Discover Culinary Explorer
Ànec amb Peres

Ànec amb Peres

Created by

Ànec amb peres is Catalan celebration cooking: duck braised in a dark sofregit, firm autumn pears added near the end, and an almond-garlic picada that turns the juices into a close, glossy sauce.

Main Dishes
Spanish
Special Occasion
Christmas
Celebration
35 min
Active Time
2 hr 35 min cook3 hr 25 min total
Yield6 servings

Ànec amb peres is Catalan celebration cooking, especially at home in Girona and the Empordà: browned duck, firm autumn pears, a dark sofregit, the slow onion-tomato base, and a picada of almonds and garlic to bind the sauce. The pear isn't a sweet decoration set beside the meat. It belongs inside the casserole, taking on the duck juices and vi ranci while keeping enough character to taste of autumn fruit.

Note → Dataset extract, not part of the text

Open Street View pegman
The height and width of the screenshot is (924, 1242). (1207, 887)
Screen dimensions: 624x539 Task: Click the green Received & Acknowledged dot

The method that decides the dish is simple. Poach the pears apart until a skewer enters the outer flesh but still meets resistance near the core, then add them only when the duck is nearly tender. Put them in from the beginning and they collapse into the sauce. Cook the onion low until dark gold, reduce the tomato until thick, and let the duck braise at a quiet tremble. The picada goes in near the end, where it rounds and thickens everything without turning the sauce heavy.

Blanquilla pears are lovely here, but firm Conference or Bosc pears are the honest choice when you're far from Catalonia; they hold their shape better and need a few extra minutes of poaching. If vi ranci is nowhere to be found, use dry oloroso sherry. The sauce will taste a little nuttier and less caramel-like, but it will still belong at the same table. My Margin says only this: test the pear with a skewer, not the clock. Siempre sale, si lo sigues.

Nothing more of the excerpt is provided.